Mr. Lincoln’s Rose

(A true story from Meant To Be by Margaret Williams)

I had forty-nine wonderful years with my husband, Daniel. We met when we were twenty-one year old college students. I knew Daniel was my life partner after just a few dates. We were engaged and married within the year.

We had our ups and downs, but our commitment to being together grew steadily. We had four children within four years, a boy, twin girls, and another boy. You can just imagine how busy we were! Daniel was a wonderful father, and eventually grandfather. Everything he did he seemed to do very well, but he especially excelled at being the best husband and friend I could ever imagine.

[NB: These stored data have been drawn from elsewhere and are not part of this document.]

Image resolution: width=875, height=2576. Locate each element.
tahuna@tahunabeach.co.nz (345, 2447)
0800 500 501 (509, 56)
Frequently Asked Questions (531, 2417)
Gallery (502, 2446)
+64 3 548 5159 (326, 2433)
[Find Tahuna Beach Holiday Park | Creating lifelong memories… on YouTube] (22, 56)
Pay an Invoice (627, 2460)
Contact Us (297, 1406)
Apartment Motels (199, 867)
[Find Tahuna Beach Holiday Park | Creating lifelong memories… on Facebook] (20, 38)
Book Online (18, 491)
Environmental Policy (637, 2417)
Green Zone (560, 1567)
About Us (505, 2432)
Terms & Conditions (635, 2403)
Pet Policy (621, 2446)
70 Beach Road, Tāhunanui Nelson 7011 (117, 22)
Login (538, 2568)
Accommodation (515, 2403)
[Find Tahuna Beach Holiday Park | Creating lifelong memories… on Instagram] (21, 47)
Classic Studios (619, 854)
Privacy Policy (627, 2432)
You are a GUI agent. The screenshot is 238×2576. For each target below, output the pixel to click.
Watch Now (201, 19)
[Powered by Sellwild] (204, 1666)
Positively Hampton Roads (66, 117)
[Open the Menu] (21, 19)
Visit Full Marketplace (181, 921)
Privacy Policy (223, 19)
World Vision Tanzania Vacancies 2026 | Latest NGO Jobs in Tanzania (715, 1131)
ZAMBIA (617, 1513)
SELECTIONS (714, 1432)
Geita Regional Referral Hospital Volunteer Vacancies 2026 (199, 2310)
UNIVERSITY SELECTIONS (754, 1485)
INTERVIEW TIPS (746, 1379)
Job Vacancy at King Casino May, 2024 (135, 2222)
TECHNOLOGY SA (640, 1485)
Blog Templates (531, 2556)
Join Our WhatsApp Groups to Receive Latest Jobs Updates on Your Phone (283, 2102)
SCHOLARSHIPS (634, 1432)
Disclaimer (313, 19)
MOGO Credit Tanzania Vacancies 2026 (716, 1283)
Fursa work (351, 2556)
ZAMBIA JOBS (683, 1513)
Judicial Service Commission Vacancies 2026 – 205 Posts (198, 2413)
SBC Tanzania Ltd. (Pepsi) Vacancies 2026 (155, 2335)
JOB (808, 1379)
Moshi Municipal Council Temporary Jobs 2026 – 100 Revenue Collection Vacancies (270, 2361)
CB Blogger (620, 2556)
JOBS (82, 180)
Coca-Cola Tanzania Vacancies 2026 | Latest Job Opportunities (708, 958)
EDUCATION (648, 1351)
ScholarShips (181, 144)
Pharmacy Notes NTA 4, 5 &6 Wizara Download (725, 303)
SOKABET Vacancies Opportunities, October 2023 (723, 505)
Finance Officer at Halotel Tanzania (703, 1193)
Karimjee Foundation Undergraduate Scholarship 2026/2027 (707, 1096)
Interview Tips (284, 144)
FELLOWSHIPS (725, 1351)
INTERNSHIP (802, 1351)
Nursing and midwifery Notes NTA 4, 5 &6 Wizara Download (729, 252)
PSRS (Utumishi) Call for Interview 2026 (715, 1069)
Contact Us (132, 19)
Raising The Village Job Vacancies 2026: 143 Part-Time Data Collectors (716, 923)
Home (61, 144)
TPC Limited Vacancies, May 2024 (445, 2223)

Daniel retired from teaching five years after our last child left home. What followed were ten wonderful years of spending every day together. We liked to hike and canoe, but our favorite activity was gardening. We loved creating beautiful gardens and felt closest to God when we were out among the flowers, vegetables, and roses.

We grew a little of everything, but our favorite was roses. We both loved to fuss over the rose bushes as if they were fine ladies and gentlemen needing to be pampered. We put the best organic fertilizers around the stems and rejoiced with each bloom. We called them all by name and were very fond of each one. I know this must sound silly, but we had a relationship with each bush.

Though we loved them all, our favorite rose bush was our Mr. Lincoln. Mr. Lincoln produced the most fragrant red blooms imaginable. It was always cause for celebration when Mr. Lincoln produced his first rose of the season. We would cut it and ceremoniously carry it into the house to be put in a place of honor. For days we would ooh and ahh over the rose as it filled our home with fragrance. Mr. Lincoln’s last bloom usually came around the end of October. The other bushes had all stopped producing by then, so his bloom was cause for much nostalgia. We’d cut the rose and bring it to our table and enjoy it even while the petals fell. Then we knew we’d have to wait until April for another.

The last ten years we had together were very beautiful. We greatly enjoyed each other’s company. When the winter rains and cold would keep us inside, Daniel would read to me. We didn’t like watching TV or movies and preferred the quiet of a comfortable corner where Daniel would read. Sometimes he read to me from gardening books; sometimes he’d pick a biography of a great person, and sometimes we would get engrossed in a mystery. It didn’t matter what he read, I just loved sitting there and listening to his soothing and compassionate voice.

Daniel complained of some pains in his chest, but we didn’t think much of them. One evening towards the end of October, he had a massive heart attack and died before the paramedics could come to our remote country house. I didn’t even get a chance to say good-by.

The next morning I walked out in the garden. Mr. Lincoln had produced his last rose of the season that morning. “This is for Daniel,” I thought. I picked the rose and brought it into the house, placing it by my favorite picture of my beloved.

Daniel was my mate for life. His absence was a great loss to me. We were always side by side in every aspect of life. So, in the time after his passing, I felt totally alone. My children and grandchildren were very supportive and all wanted me to stay at their houses so I wouldn’t feel so alone. I preferred to be alone in my home. It was here I could better remember my husband.

The winter was long and hard that year. Nights would find me sitting in Daniel’s chair, reading to myself. The sadness and grief of my loss grew stronger and stronger, like a choking weed in our beloved garden. “If only I knew that Daniel was close to me now,” I sadly thought, “Then I would be able to bear the pain and loneliness.”

Finally one February night, I cried out asking for assurance that Daniel was close. My heart was breaking from my loss. I wiped my tears and sat in Daniel’s chair, remembering every special quality about him. Suddenly I began to smell the very faint fragrance of a Mr. Lincoln rose.

“That’s odd,” I thought, “I must be imagining this.”

I got up and walked around our house. It was cold and rainy outside and there were no flowers anywhere in the house. I returned to Daniel’s chair and the scent grew stronger, making it clear that this was definitely not my imagination. I felt myself surrounded by the fragrance of Mr. Lincoln’s finest roses.

Then I knew without a doubt, this was Daniel’s way of letting me know that he was still close to me. Of course, I smiled to myself, what a perfectly logical way for Daniel to let his presence be known to me. It was, after all, our favorite scent. My beloved husband and dearest friend had never left me. He is by my side, loving me still.

The amazing thing is that the scent of Mr. Lincoln’s roses stayed in our home for a full week. My children all came and smelled for themselves and received a reassurance of their dad’s presence. After our last child had come and smelled the fragrance, the scent gradually faded as mysteriously as it had come.